C’est là que l’État intervient. Aux USA, au Canada, au Japon, en Grande-Bretagne, le concept a intéressé un peu partout de petites entreprises, avec derrière elles de grands groupes à l’affût de profits futurs et le soutien de fonds publics.
En France, à coups de « filière d’avenir » et de « plan AMI » (appel à manifestation d’intérêt, c’est joliment dit), l’État a fait savoir qu’il était prêt à banquer. L’aventure OpenHydro est une des tentatives qui en sont nées. Petite société irlandaise de 100 salariés spécialisée dans l’hydrolien, OpenHydro a été racheté en 2013 par la DCNS, aujourd’hui NavalGroup, société de droit privée héritière des arsenaux militaires, contrôlée à 62 % par l’État et à 35 % par Thales, dans lequel l’État est encore présent à 25 %. NavalGroup a mis OpenHydro dans une sous-société, Naval Energies, où est entré BPI France, bras financier de l’État pour apporter du capital à des PME innovantes… ce qui n’est pas précisément le cas de NavalGroup.

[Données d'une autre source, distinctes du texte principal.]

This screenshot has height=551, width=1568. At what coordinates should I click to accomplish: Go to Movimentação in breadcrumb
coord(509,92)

L’usine de Cherbourg est louée à la Shema, société d’économie mixte régionale, pour les trois quarts à capitaux publics, qui « assure le relais là où l’entreprise privée ne se risquerait pas », ainsi que l’indique son site Internet. La Shema a sorti 50 millions pour construire cette usine conforme aux besoins d’OpenHydro.

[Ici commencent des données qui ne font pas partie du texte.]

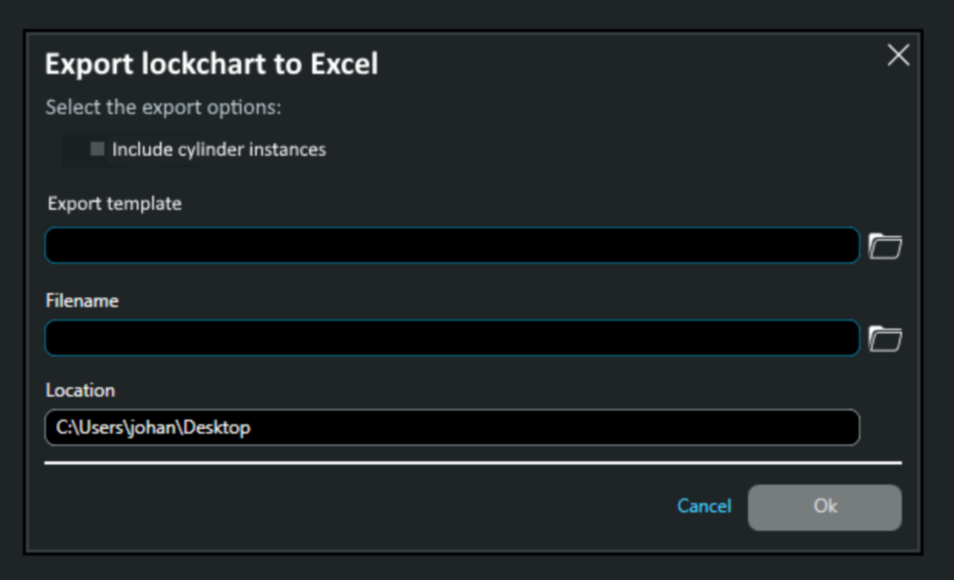This screenshot has width=954, height=580.
Task: Click the "Location" field label
Action: point(80,390)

Autant dire que l’argent public a coulé à flots. Seulement voilà, le marché s’est retourné avant même d’avoir pris. En deux ans, le prix du kWh éolien ou solaire, lui-même très subventionné, a beaucoup baissé, suffisamment pour tuer dans l’œuf et pour longtemps la rentabilité des hydroliennes. Depuis, c’est partout la débandade et l’État français est resté quasiment seul, avec un projet de huit hydroliennes, qu’il n’a toujours pas confirmé. Voilà pourquoi Naval Energies a annoncé le 26 juillet la fermeture de l’usine OpenHydro, inaugurée le 15 juin précédent !

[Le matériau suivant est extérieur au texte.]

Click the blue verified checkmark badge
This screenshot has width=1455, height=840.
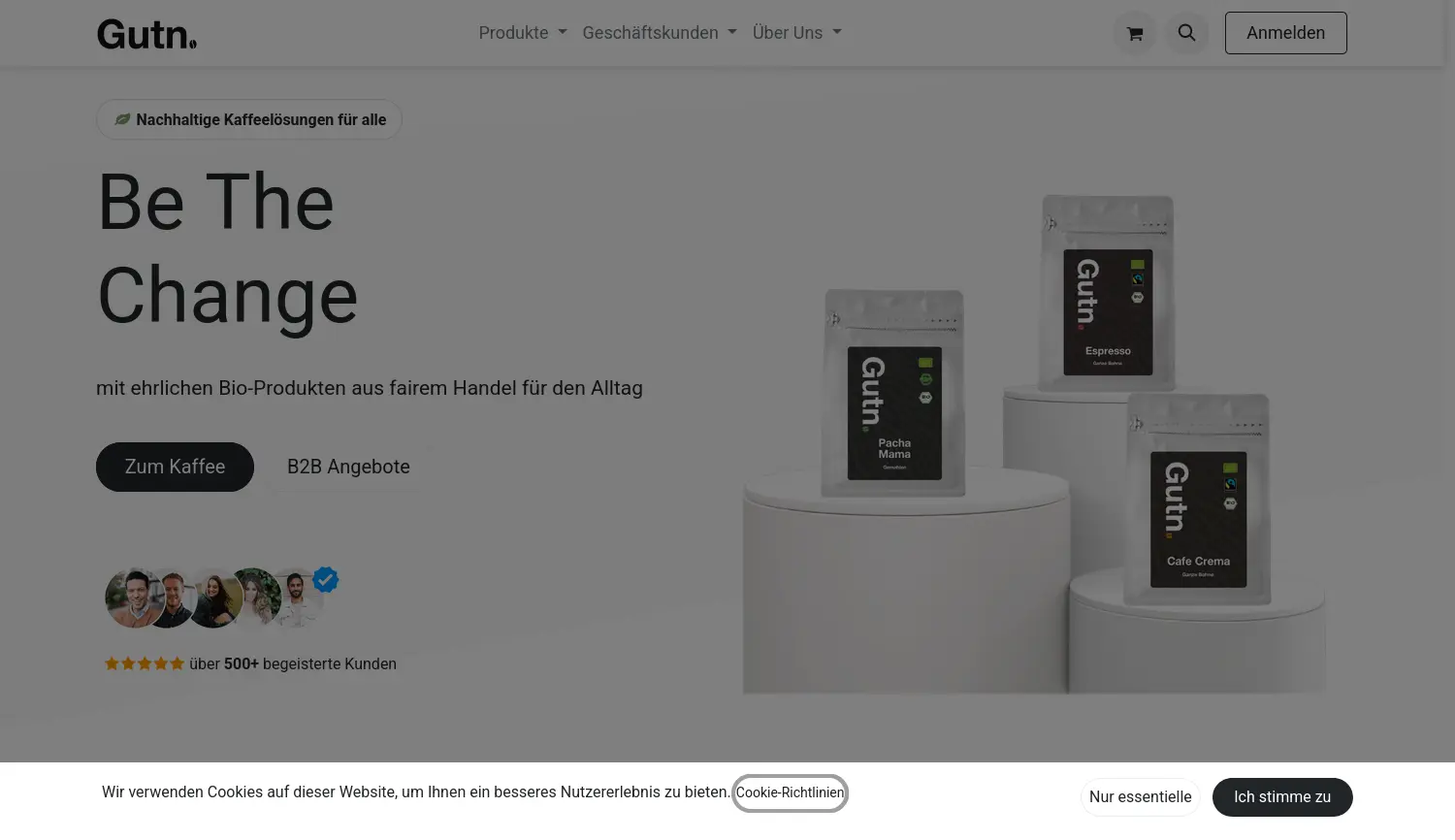pos(325,579)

On voit là comment l’État sert les capitalistes : il prend les risques à leur place tant que les profits ne sont pas assurés, avant de leur céder le contrôle. Dans le cas présent, il a peut-être choisi d’arrêter les frais sans se préoccuper de la recherche dans la production d’énergie ou de la vie des salariés concernés.